The New York Times Company’s cost-cutting efforts and higher newsstand prices have paid off, but the company has a long way to go to get itself out of financial trouble. Second-quarter profit clocked in at $23.3 million after factoring in employee severence and pension packages, plus (or actually, minus) depreciation and amortization of its assets, which include the new office building just outside Times Square in Manhattan. That’s a 42 percent drop from last year’s $40.3 million profit in the Q2. The weaker income is despite the paper’s increased newsstand prices for the New York Times, Boston Globe, and several regional papers the company owns, such as the Gadsen Times in Gadsen, Alabama.
The problem is simple: Advertising income at the Times is down 30 percent from a year ago.
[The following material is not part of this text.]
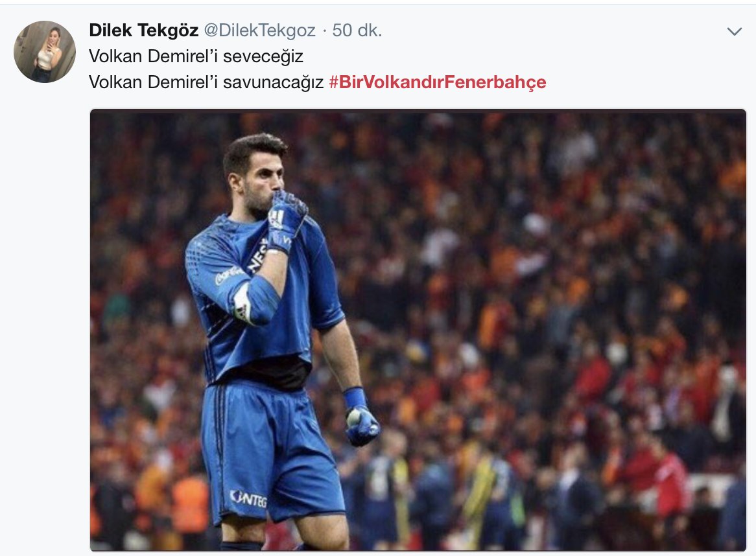Image resolution: width=756 pixels, height=556 pixels.
Task: Click the Dilek Tekgöz display name
Action: coord(144,30)
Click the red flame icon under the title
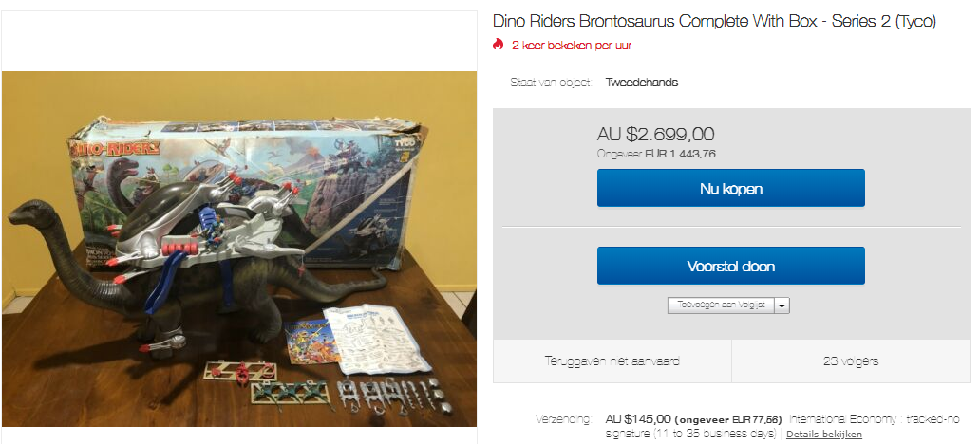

The company’s other oversized problem is its debt, which today’s earnings report says still hovers at just over $1 billion.
Online ad revenues, seen by many observers as the Times’ future bread and butter, accounted for 21 percent of total ad revenue in the quarter. That’s only a moderate climb from last year, when online ads made up 18 percent of total ad revenue.
The company’s focus, at least in its public statements, is on cutting operating costs that eat into profits. President and CEO Janet Robson said in a prepared statement that “We lowered our operating costs by about $210 million.” Robson added, “With our many initiatives to operate more efficiently and effectively across the Company, we are on course to achieve approximately $450 million in savings this year, which amounts to 16 percent of our 2008 cost base.”
But as the saying goes, no one ever cut their way to greatness. Without a turnaround from deflating ad sales to an aggressive new growth in some kind of revenue, the Times will have trouble delivering the exceptional, expensive journalism that made it the world’s most authoritative source for news and commentary.
(Disclosure: Paul Boutin is a freelance contributor to the New York Times.)